-- Start Items --

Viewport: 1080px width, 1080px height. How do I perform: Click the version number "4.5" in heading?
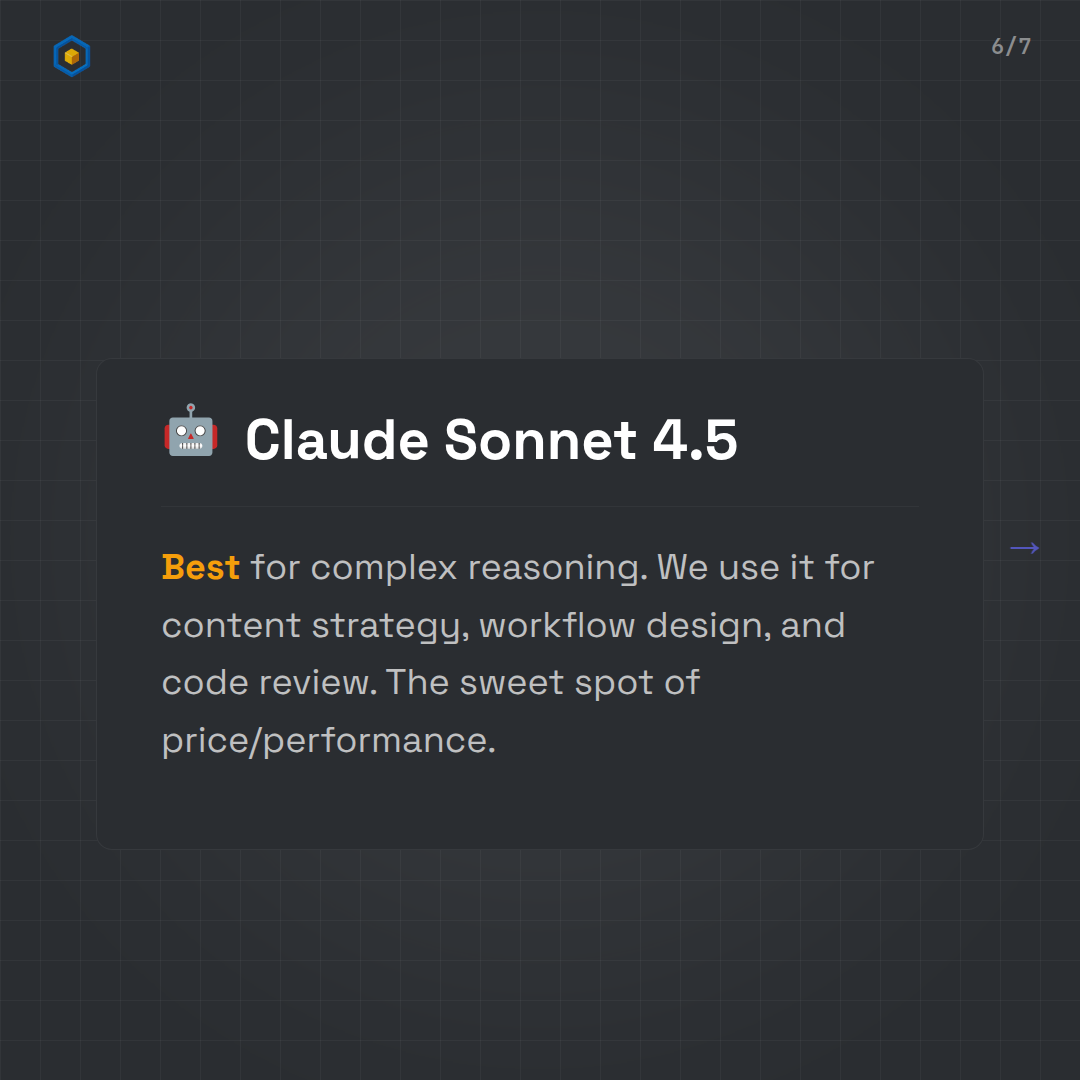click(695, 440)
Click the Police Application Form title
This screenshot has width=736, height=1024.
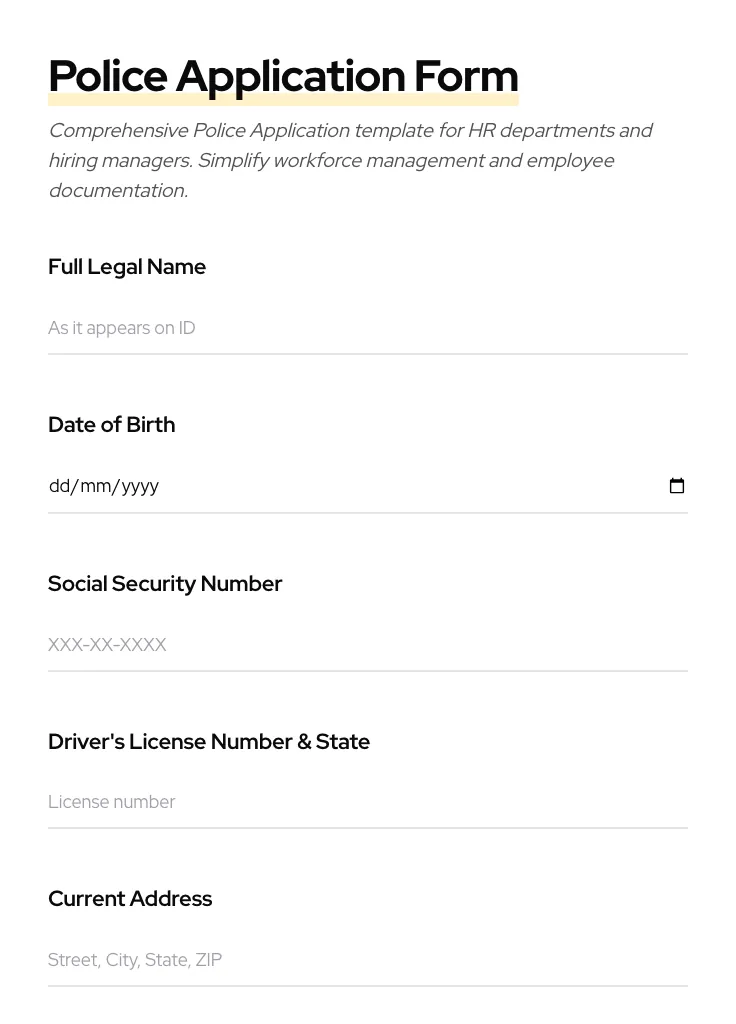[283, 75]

-- End Items --

Exercise prompt: Reproduce all of the data above word for word, leaving out the pictures.

Reply:
Viewport: 1080px width, 1080px height. How do I perform: Click the version number "4.5" in heading?
click(695, 440)
Click the Police Application Form title
This screenshot has width=736, height=1024.
[283, 75]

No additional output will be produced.